START Data in this exercise

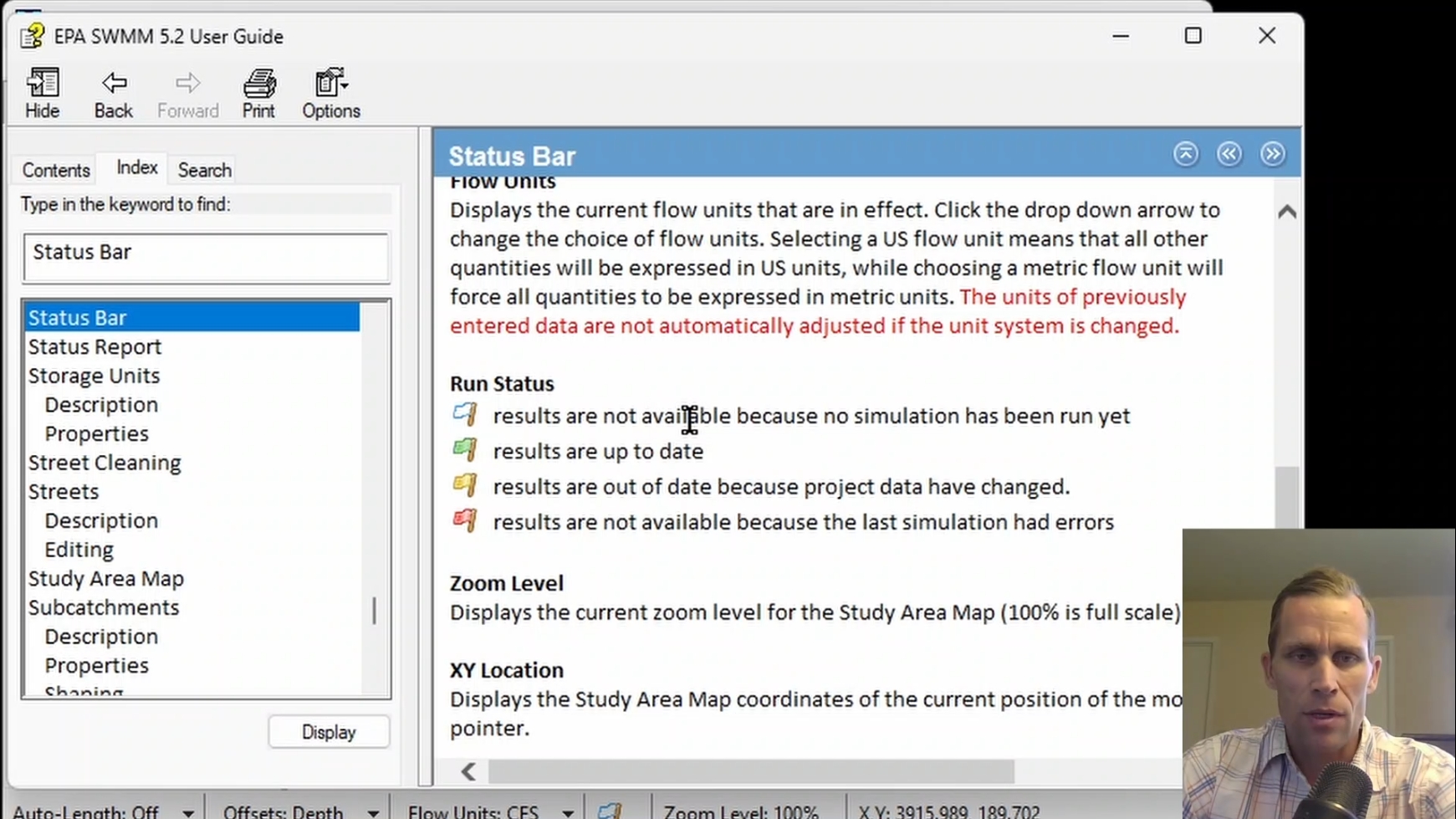Select Street Cleaning in index list

105,463
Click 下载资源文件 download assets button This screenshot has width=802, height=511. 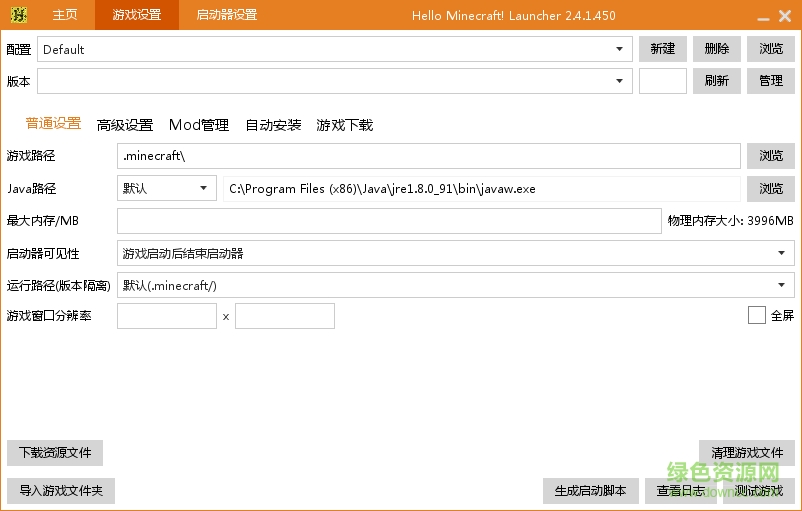(55, 453)
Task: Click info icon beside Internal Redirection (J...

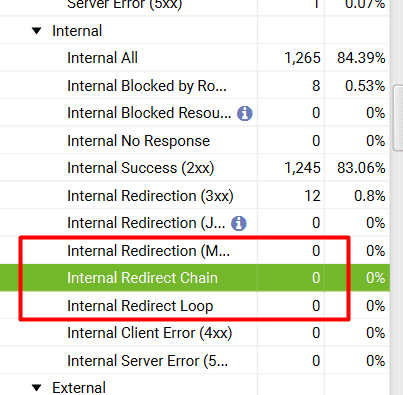Action: pos(239,223)
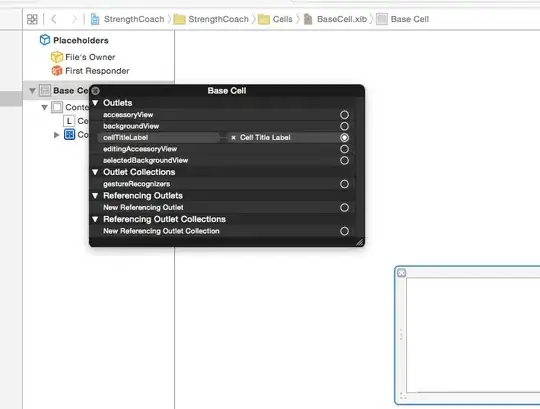The width and height of the screenshot is (540, 409).
Task: Collapse the Referencing Outlets section
Action: pyautogui.click(x=95, y=196)
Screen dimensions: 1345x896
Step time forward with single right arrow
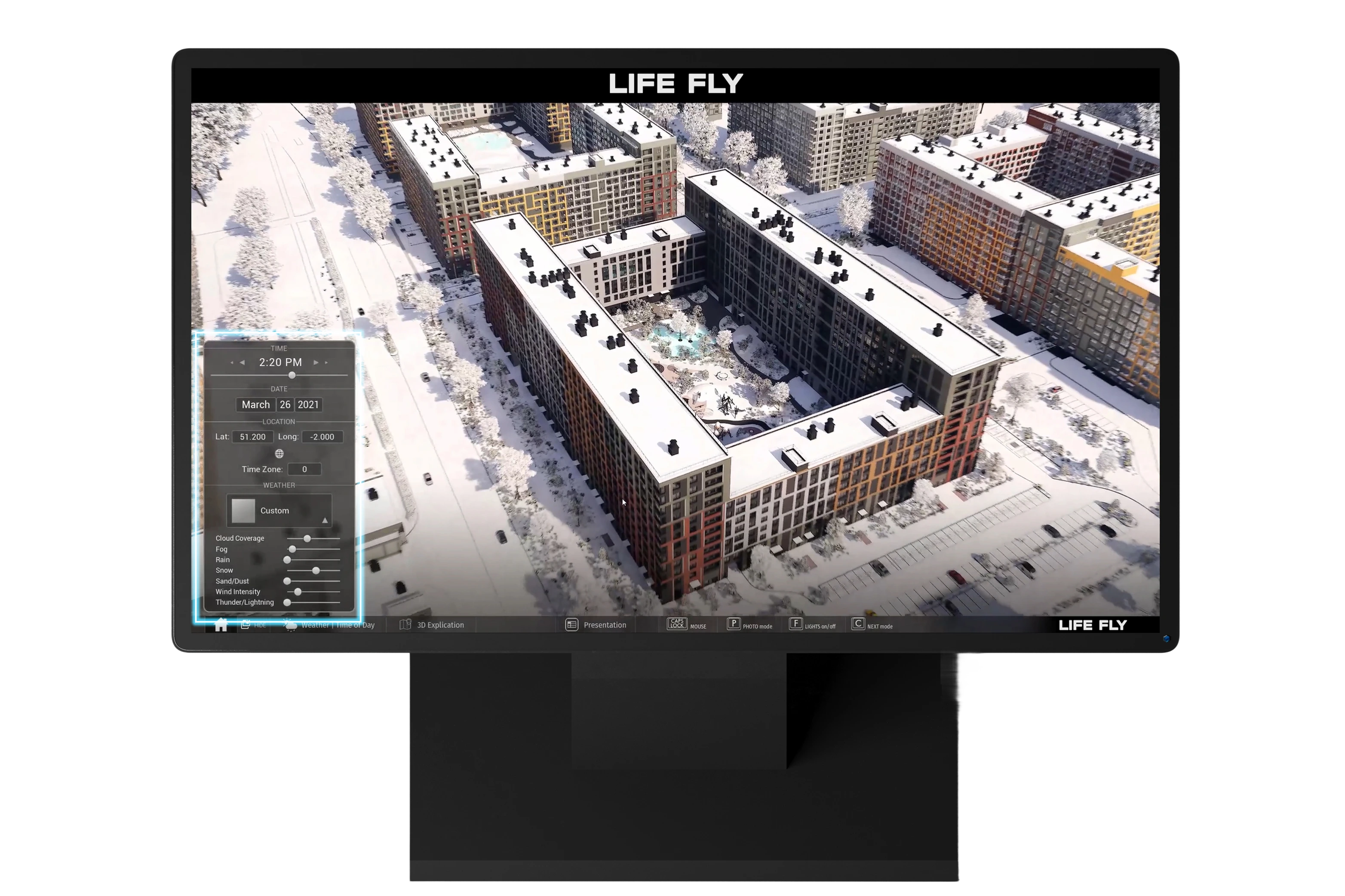[x=315, y=362]
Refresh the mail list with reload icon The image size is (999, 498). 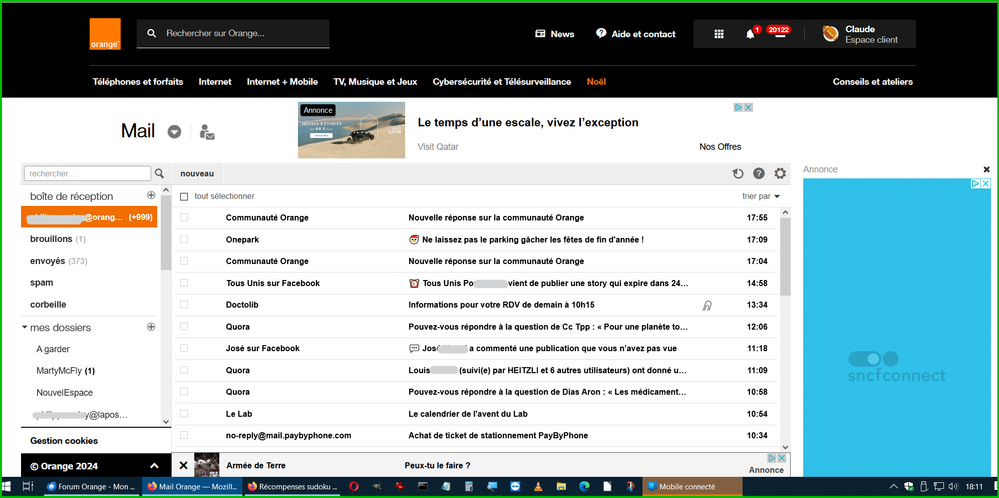pyautogui.click(x=738, y=174)
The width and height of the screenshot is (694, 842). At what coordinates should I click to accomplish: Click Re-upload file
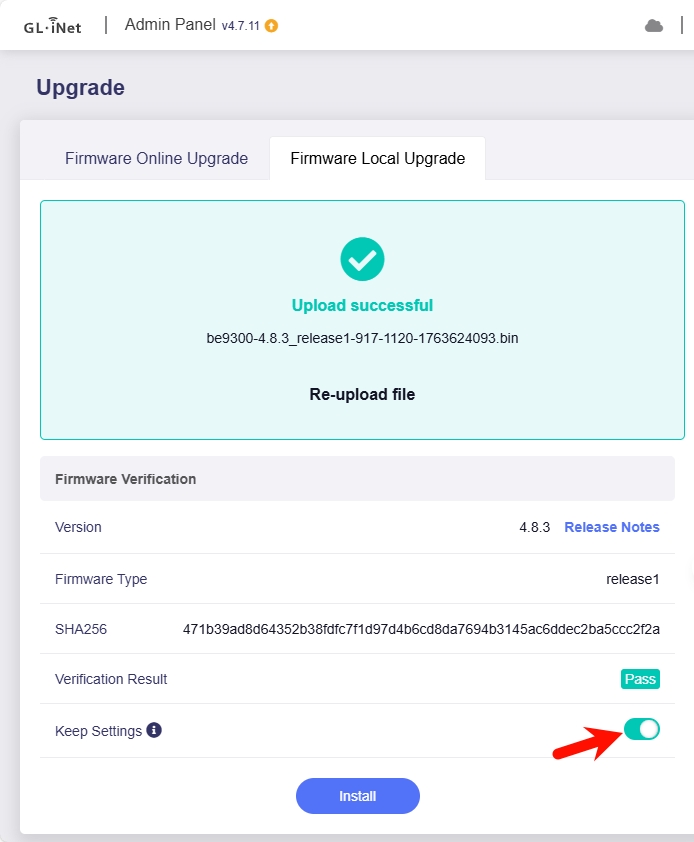click(362, 394)
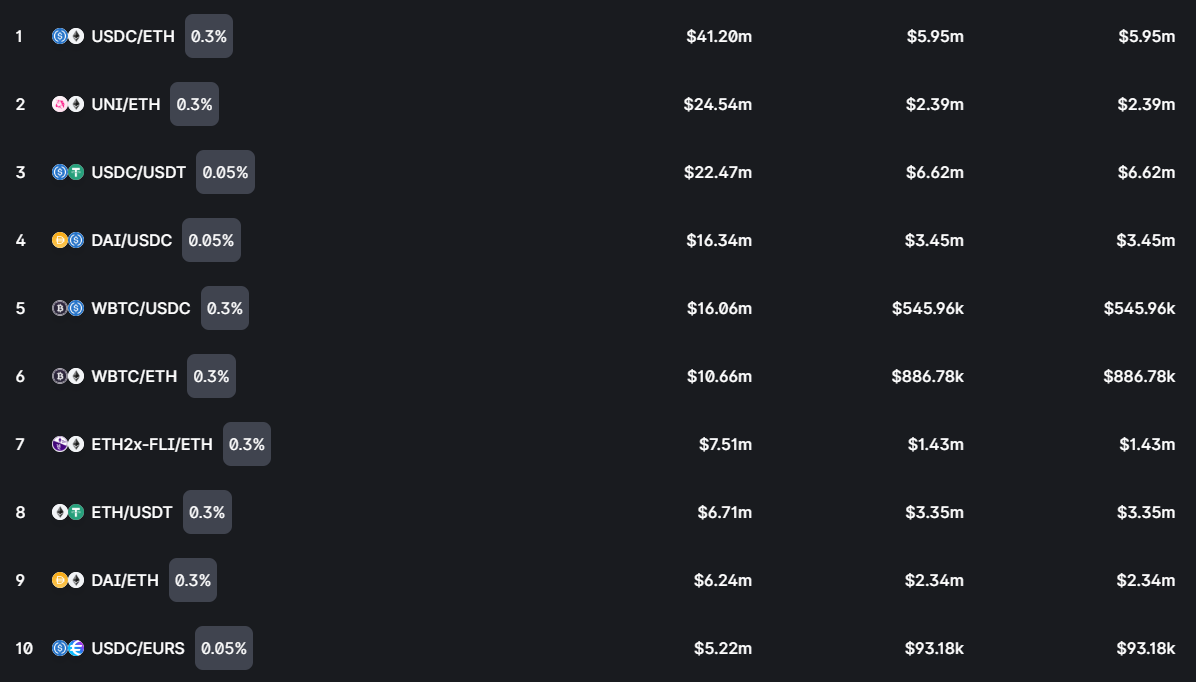Click the 0.3% fee badge on WBTC/ETH
This screenshot has width=1196, height=682.
point(211,376)
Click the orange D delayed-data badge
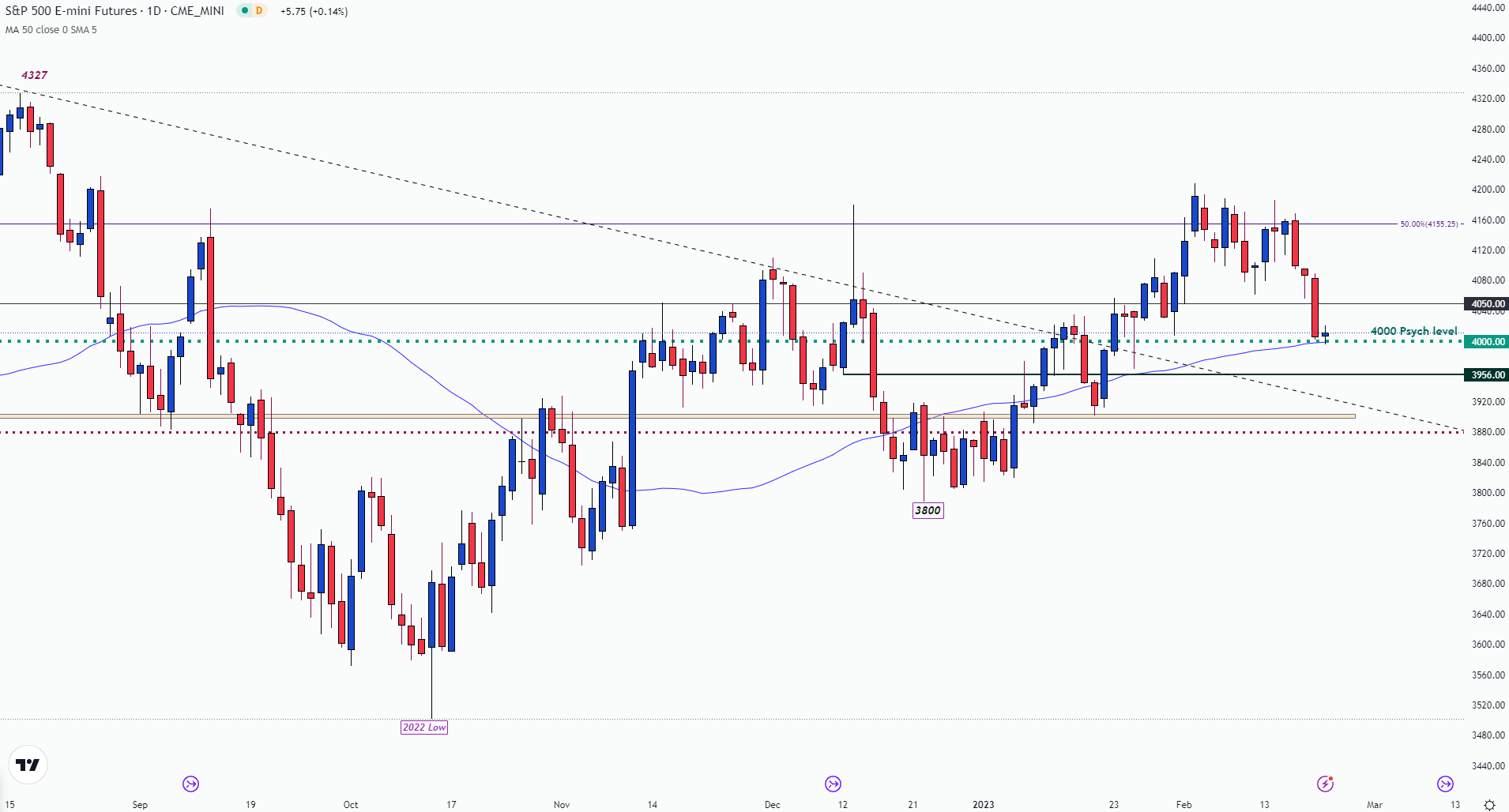This screenshot has height=812, width=1509. click(x=259, y=11)
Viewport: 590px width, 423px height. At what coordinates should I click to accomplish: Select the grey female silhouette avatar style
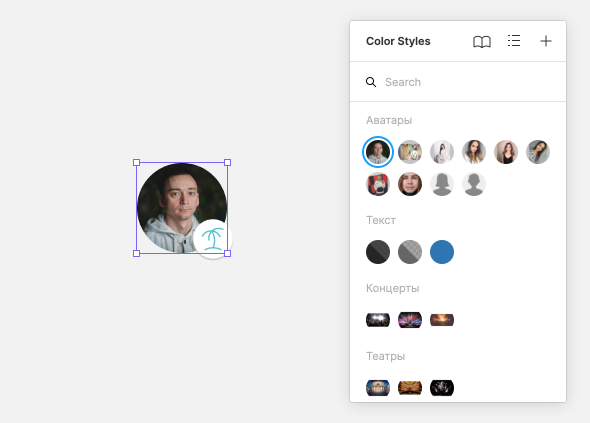point(442,184)
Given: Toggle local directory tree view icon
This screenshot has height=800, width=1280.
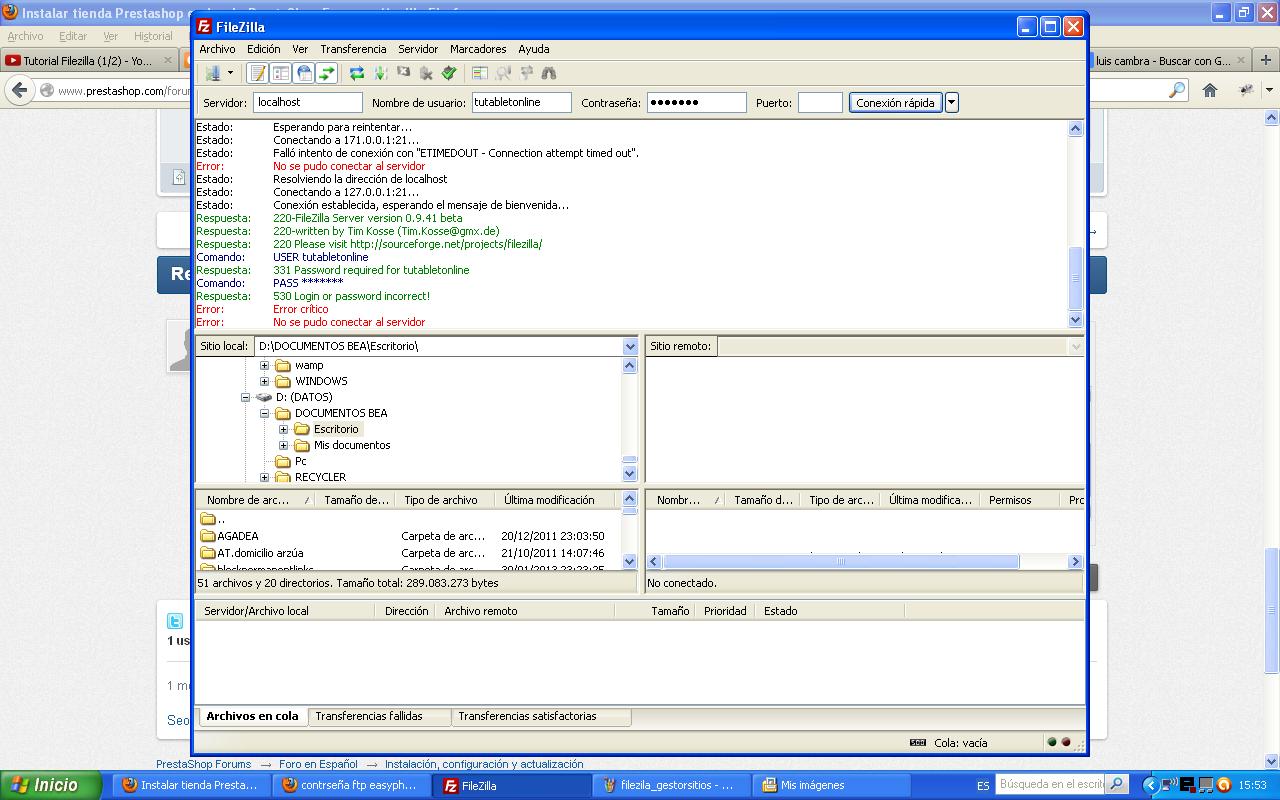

END Data in this exercise

Please copy out everything from the line containing "Viewport: 590px width, 423px" down to the end of the data, requests included, reducing each coordinate in the answers by 45. Leave the pictures out.

Viewport: 590px width, 423px height. At what coordinates should I click to accomplish: Select the grey female silhouette avatar style
point(397,139)
Given: Toggle local directory tree view icon
This screenshot has height=800, width=1280.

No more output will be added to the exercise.